Radiotherapy to the thymus has in the past been used to control myasthenia gravis. This role is rarely used today. It is generally accepted that post-operative irradiation to the thymic bed following excision of Stage 2 and 3 disease, either where there has been extracapsular invasion or where there has been gross fixation of tumour even in the absence of microscopic invasion, reduces local recurrence. (Nakahara K. Ohno K, Hashimoto J et al: Thymoma Results with complete resection and adjuvant post-operative irridation in 141 consecutive cases. J Thorac Cardiovasc Surg 95:1041,1998.)

Chemotherapy

Invasive thymoma is responsive to platinum based chemotherapy which is usually reserved for treating relapses.

Prognosis

Complete excision of a non-invasive stage 1 thymoma is curative. Recurrence of stage 2 tumours can be reduced from 45% to 25% by post-operative radiotherapy. For more advanced disease multi-modality therapy (cyto-reductive surgery, post-operative radiotherapy and adjuvant chemotherapy) can result in significant long-term survival. (Shin Dm, Walsh GL, Komaki R Putnam JB et al: A multidisciplinary approach to therapy for unresectable malignant thymoma. Ann Intern Med 1998;129(2):100-4) The influence of radiotherapy and chemotherapy on prognosis is difficult to gauge as, even with incomplete resection, 5 year survivors are not uncommon. The differences in survival will only become truly apparent with assessment of 10 year survival.

 

Thymic Carcinoma

Thymic carcinoma is exceedingly rare once it has been established that the tumour is not a metastasis from a tumour elsewhere. Most thymic carcinomas are of squamous histology and most have metastases at the time of diagnosis and follow an aggressive course.

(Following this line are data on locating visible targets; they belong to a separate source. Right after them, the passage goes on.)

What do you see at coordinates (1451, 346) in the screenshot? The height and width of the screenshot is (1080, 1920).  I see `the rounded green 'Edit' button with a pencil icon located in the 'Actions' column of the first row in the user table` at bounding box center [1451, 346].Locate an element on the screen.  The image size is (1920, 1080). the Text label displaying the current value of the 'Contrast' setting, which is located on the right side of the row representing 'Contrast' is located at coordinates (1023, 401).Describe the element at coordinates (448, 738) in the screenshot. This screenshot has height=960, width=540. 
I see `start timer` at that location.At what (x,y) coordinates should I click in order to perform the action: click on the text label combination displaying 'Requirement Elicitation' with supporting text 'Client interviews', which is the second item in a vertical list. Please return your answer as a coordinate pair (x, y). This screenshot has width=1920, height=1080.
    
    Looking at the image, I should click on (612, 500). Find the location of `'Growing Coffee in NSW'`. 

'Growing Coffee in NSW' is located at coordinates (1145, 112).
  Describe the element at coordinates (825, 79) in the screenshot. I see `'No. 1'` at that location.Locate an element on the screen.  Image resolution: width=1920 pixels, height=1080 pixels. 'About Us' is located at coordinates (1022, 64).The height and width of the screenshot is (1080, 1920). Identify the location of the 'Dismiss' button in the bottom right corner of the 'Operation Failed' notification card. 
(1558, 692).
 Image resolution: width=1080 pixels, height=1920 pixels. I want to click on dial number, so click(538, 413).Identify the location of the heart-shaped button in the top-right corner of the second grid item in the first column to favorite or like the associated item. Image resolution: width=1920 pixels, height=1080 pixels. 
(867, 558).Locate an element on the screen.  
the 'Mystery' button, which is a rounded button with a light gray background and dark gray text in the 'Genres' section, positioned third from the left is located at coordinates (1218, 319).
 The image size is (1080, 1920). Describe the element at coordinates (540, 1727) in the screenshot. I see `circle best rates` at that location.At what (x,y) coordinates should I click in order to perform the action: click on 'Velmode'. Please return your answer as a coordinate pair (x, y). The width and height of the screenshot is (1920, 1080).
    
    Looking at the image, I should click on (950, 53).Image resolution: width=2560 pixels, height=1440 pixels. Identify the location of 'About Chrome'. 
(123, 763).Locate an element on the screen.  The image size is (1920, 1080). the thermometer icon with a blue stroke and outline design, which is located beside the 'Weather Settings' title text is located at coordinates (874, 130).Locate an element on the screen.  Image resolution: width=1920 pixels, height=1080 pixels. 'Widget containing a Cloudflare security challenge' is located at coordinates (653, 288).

Treatment consists of chemotherapy and radiotherapy appropriate to the corresponding histological type.

Thymic tumours composed of other elements

Tumours have been described arising from virtually all tissues found within the thymus but not from thymic epithelial cells. Some like thymolipoma and its sarcomatous form are probably a subset of thymomas as they share parathymic, pathological and prognostic features.

Lymphomas and germ cell tumours are frequently found in the thymus. It is not always clear whether they have arisen within the thymus, they have metastasised to the thymus or whether they are in fact in anterior mediastinal lymphatic tissue. The treatment is that of the underlying histology.

Similarly carcinoid tumours are known to arise from the neuroendocrine elements of the thymus. As these tumours are often more aggressive locally than elsewhere the term thymic neuro-endocrine carcinoma is more appropriate. In addition to local symptoms many are associated with Cushing’s syndrome, inappropriate ADH (anti-diuretic hormone) secretion, and MEN-1 syndrome (multiple endocrine neoplasia type 1). They are resistant to current conventional chemotherapy and radiotherapy but local resection and medical treatment of associated syndromes can lead to relatively good survival.